Nach nur wenigen Würfen gingen wir nach hinten und konnten uns davon überzeugen, wie das Öl nach hinten getrieben wurde.

Links die streifenförmigen Ölspuren. Rechts die  Vergrößerung. Es ist zu sehen, dass es nicht immer gleiche Streifen sind, sondern auch durchaus eine fleckenähnliche Verteilung.

Wie bereits beim Vortragen legt Peter wert darauf, das die Teilnehmer  sich nicht nur berieseln lassen, sondern verstehen, worum es geht.

Er fordert die Teilnehmer auf, nach hinten zur Bahn zu kommen und sich genau anzusehen, was bereits nach wenigen Würfen mit Plastikbällen mit dem Öl auf der Bahn passiert.

Nun ging es aber nicht mehr um Probewürfe, sondern um Strikes. Nicht zufällige, sondern gewollte! Peter gab den Tip für dieses kurze Ölmuster: Matter Ball, mit vorwärtsroll abgegeben und Exit-Point auf Leiste 4.

Leiste 4 ist ganz schön nahe am Gutter! Aber tatsächlich. Es funktioniert.

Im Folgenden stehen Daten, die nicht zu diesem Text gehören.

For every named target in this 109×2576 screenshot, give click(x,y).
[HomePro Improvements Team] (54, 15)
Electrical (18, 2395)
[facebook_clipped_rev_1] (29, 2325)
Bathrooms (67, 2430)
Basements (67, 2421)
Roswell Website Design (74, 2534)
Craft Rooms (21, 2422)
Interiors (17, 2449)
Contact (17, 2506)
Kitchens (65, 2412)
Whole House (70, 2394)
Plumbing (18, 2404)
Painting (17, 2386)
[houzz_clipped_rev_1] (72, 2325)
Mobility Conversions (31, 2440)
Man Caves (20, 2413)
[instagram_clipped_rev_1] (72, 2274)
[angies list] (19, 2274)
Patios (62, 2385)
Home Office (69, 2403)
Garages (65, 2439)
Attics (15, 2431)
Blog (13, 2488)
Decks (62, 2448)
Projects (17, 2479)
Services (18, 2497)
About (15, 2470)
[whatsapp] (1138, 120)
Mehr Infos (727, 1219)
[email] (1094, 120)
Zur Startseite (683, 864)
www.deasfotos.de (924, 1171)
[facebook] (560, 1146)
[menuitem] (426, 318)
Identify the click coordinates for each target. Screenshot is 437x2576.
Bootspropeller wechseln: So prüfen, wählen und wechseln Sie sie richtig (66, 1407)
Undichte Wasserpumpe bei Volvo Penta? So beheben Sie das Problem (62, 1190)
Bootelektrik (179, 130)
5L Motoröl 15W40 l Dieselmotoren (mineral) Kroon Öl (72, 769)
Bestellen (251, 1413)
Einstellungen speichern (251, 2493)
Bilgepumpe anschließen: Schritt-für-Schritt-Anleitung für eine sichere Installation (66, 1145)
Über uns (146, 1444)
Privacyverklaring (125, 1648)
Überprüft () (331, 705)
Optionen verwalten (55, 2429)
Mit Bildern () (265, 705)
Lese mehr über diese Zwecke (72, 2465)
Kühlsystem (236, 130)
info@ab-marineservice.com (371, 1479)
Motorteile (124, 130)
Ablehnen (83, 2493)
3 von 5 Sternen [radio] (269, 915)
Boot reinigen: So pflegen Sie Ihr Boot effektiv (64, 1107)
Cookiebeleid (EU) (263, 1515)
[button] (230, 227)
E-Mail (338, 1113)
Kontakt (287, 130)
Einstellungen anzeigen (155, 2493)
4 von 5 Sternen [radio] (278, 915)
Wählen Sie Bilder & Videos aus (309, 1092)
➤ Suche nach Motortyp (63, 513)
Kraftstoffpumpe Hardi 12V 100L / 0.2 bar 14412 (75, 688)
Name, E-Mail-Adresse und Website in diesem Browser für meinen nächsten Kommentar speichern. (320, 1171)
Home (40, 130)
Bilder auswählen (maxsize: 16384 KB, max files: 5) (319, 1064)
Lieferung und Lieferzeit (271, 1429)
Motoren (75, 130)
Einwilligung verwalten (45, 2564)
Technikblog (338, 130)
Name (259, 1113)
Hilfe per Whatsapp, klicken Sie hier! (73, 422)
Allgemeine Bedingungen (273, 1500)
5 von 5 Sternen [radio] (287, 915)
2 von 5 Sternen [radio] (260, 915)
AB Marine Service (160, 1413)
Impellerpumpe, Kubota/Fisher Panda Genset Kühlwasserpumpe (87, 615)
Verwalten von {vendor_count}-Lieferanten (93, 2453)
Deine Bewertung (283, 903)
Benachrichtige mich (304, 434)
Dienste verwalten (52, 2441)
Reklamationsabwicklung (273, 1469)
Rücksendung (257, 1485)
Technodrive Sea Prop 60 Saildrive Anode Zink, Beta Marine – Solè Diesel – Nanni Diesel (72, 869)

Ohne großes Kurbeln, lief der Ball fast von alleine in die Gasse und… Strike.

…Und Strike…

                        …. Und Ratte….

Ups, kann ja mal passieren ;-)!

Entscheidend ist, vorher hätten die meisten wahrscheinlich einen polierten Ball mit viel Länge genommen und quer über die Bahn gespielt. Nun gibt es nicht nur eine Alternative, sondern einen sehr guten Ansatz!

Peter ließ die Teilnehmer vorerst spielen und beobachtete. Er schaute auf die Ballauswahl, die Linien und auf die Technik.

Man merkte, Peter ist nicht nur selber aktiver und ein herausragender Bowler, auch wenn er O-Ton: in der Alt-Herren-Liga (PBA Seniors Tour!) spielt, sondern auch Trainer.

Er erklärte verständlich und anschaulich und ermutigte die Teilnehmer, auch wenn nicht alles gleich klappte.

Freundlich, aber bestimmt, nicht aufdringlich, aber präsent!

Es war eine klasse Idee, nach der Theorie Teile davon in der Praxis auszuprobieren. Vieles konnte sich so verfestigen und motivierte die Teilnehmer sicherlich, Bowling nicht nur körperlich zu betrieben, sondern sich auch mehr Wissen anzueignen. Denn ab einem bestimmten Level, entscheiden Kleinigkeiten über Sieg und Niederlage!

Zum Abschluss appellierte  Peter noch einmal an die Teilnehmer, Bowling als Sport zu betreiben und zu trainieren. Am Besten nicht alleine, sondern mit Trainern und  / oder Videoaufnahmen.

Wurden nun die großen Versprechungen und Ankündigungen eingehalten? JA! Die Teilnehmer waren begeistert und ich gehe davon aus, dass viele sich auf die nächsten Seminare freuen!

Danke Peter, das war Klasse! Weiter so DBU!